Pulp, le film : itinéraire d’un working class hero

Cinéma par Michel Pourcelot

Loin d’être le seul portrait au grand écran du groupe de rock Pulp, qui eut ses heures de gloire mondiale dans les années 90, Pulp. A Film About Life, Death and Supermarkets présente aussi sa ville de Sheffield, ancien centre sidérurgique du Yorkshire qui ne s’est jamais vraiment remis des années Thatcher.

Sheffield, ton univers qui fut inoxydable... Qui eut cru qu’un grand dégingandé à l’élégance désargentée tel que Jarvis Cocker puisse en émerger et devenir une rock star ? De plus en chantant les espoirs et les désillusions des classes modestes de cette ex-capitale de l’acier, un des hauts-lieux du syndicalisme anglais et dont les mineurs subirent l’acharnement d’une certaine Margaret Thatcher en 1984-85. Les chansons de Pulp, son groupe, sont emplies de cette ambiance. L’une d’elles s’intitule d’ailleurs Last Day of the Miners Strike, soit le Dernier jour de la grève des mineurs. Un chant du désenchantement.

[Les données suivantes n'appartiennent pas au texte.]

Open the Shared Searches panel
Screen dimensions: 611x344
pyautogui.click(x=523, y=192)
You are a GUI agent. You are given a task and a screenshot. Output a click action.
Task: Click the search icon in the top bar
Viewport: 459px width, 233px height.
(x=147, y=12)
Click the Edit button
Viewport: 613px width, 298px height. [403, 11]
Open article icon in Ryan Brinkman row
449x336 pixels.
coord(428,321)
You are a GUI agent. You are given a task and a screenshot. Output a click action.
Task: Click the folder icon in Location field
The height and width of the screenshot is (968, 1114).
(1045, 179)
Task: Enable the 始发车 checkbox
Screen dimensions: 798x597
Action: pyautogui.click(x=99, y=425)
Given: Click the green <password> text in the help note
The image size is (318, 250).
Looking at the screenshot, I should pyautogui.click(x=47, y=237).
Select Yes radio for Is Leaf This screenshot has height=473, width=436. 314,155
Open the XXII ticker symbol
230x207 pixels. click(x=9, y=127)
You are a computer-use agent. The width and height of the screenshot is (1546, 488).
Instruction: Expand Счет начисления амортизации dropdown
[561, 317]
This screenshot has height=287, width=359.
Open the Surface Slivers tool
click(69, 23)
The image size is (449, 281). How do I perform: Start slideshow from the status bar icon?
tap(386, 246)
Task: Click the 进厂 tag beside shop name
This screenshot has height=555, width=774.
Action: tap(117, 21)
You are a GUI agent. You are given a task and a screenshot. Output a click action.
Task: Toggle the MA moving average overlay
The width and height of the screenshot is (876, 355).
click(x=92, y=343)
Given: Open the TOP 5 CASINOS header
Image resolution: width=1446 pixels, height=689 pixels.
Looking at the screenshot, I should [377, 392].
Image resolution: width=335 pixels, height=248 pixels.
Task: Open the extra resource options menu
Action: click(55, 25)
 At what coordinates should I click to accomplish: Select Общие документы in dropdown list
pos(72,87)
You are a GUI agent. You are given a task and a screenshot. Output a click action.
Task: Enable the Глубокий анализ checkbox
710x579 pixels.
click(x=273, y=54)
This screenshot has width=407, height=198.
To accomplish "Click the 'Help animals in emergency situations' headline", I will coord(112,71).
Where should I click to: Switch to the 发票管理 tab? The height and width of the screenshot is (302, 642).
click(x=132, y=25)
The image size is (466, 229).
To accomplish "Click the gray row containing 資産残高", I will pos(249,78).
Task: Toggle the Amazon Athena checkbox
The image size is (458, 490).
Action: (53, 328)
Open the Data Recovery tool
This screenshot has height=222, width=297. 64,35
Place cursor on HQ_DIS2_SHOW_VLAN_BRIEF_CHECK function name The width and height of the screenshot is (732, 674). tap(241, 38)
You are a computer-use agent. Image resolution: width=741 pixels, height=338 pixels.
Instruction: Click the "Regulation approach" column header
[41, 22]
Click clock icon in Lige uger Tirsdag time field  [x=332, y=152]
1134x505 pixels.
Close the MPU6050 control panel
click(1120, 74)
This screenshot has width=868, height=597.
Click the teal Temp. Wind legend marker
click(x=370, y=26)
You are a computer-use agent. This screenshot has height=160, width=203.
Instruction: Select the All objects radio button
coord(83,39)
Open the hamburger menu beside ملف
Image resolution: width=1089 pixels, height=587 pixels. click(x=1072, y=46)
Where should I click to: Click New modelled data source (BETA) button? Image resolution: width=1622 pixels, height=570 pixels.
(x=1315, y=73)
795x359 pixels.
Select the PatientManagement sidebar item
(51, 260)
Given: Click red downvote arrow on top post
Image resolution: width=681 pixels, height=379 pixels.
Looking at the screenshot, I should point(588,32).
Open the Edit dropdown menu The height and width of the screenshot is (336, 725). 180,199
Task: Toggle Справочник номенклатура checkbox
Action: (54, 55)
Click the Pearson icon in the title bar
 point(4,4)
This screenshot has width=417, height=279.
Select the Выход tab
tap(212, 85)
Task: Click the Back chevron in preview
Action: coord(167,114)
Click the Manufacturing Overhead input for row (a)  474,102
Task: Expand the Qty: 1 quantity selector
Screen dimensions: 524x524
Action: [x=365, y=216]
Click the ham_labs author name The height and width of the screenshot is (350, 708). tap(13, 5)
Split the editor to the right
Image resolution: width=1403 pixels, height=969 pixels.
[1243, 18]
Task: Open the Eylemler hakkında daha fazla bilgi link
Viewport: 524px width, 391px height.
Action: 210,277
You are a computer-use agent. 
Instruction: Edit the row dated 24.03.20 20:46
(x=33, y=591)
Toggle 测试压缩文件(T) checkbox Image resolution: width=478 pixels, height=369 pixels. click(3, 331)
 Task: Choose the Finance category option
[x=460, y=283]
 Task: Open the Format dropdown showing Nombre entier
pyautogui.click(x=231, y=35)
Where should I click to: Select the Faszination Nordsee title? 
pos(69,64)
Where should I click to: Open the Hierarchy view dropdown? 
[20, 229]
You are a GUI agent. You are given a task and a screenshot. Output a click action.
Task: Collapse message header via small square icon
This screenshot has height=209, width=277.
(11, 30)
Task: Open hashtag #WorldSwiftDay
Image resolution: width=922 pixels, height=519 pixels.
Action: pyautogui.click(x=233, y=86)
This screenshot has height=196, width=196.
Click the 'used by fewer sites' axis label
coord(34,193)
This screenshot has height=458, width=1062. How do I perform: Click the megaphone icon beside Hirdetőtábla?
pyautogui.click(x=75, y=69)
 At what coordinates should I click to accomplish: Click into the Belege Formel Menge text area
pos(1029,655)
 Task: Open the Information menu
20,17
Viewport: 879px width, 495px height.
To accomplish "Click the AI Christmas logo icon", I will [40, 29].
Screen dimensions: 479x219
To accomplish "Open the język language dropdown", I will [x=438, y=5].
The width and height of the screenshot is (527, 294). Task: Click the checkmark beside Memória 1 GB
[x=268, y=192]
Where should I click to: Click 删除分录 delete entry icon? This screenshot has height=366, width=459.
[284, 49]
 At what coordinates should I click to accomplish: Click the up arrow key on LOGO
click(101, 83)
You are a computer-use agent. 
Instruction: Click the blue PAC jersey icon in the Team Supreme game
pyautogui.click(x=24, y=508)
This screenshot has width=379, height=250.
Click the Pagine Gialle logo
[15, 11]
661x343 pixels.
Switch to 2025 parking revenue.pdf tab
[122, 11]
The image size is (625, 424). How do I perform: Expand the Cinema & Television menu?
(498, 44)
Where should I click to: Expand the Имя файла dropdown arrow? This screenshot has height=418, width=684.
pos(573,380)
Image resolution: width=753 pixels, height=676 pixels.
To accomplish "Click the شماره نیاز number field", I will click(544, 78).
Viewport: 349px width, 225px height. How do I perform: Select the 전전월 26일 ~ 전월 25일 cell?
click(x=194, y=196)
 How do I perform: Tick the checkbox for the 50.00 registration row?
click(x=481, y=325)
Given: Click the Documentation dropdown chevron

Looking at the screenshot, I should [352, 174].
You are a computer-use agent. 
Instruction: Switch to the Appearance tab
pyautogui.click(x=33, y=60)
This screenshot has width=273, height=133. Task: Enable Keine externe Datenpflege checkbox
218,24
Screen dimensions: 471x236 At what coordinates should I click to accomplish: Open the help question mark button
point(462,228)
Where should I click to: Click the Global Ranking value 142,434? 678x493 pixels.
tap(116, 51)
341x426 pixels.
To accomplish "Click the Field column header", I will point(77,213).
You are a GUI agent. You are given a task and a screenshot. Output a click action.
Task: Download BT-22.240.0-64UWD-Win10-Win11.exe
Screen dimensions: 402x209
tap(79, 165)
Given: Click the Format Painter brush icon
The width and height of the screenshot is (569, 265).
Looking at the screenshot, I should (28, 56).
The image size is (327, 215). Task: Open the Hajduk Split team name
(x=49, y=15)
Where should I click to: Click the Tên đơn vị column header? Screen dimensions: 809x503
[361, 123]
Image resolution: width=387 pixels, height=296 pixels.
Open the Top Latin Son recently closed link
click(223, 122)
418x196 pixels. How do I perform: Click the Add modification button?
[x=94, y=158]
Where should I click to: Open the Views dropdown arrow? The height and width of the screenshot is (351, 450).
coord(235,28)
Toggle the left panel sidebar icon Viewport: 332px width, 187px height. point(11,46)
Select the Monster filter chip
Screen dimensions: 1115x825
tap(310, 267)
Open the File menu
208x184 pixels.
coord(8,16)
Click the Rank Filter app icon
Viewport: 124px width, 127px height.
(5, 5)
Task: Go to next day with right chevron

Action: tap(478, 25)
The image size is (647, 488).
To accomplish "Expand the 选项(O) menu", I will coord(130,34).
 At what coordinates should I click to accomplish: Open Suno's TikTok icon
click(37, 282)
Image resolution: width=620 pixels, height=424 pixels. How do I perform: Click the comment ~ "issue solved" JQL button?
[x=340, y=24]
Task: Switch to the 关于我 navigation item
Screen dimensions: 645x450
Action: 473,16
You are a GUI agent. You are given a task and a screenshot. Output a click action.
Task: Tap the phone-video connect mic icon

Portant le même patronyme que l’autre gloire locale, Joe Cocker, récemment disparu, Jarvis Cocker, chanteur et âme de Pulp, signe des micro-tragédies dont les héros sont les common people, les gens ordinaires. Une sorte de Ken Loach qui composerait des morceaux de rock. Celui de Regards et sourires (1991), où un couple de... Sheffield est miné, sans jeu de mots, par le contexte social. Pour autant, il ne faut pas s’attendre avec Pulp. A Film About Life, Death and Supermarkets à un reportage sociologique. Ni à une visite touristique. Fil rouge : le retour dans son berceau du groupe pour le dernier concert de leur ultime tournée. On voit, un peu beaucoup parfois Cocker, disserter, arpenter sa vile, rencontrer ses habitants avant le concert. Un triomphe pour ces héros qui, avec plus de 10 millions d’albums vendus, portèrent la Brit-pop au sommet des ventes entre 1990 et 2000 aux côtés de groupes tels que Oasis, des provinciaux de même extraction sociale, et Blur, des Londoniens plus arty. Si, musicalement, Pulp se situe à mi-chemin entre eux, sa culture penche plutôt vers les enfants terribles de Manchester. Et ce n’est pas un hasard si on retrouve ces trois groupes dans la bande-son de Trainspotting (1996), qui conte les tribulations tragico-comiques d’enfants perdus des années Thatcher désillusionnés par le blairisme. Comme disait Richard Hawley, musicien et fils de mineur de Sheffield, qui a joué avec Jarvis Cocker : « C’est important de réagir à ça. Je serai peut-être mort demain. Aller à la tombe sans avoir rien tenté pour changer les choses ? Non, ce n’est pas possible ».

Pulp. A Film About Life, Death and Supermarkets, de Florian Habicht, avec le groupe de rock Pulp et les habitants de Sheffield.
Sortie dans les salles françaises le 1er avril 2015.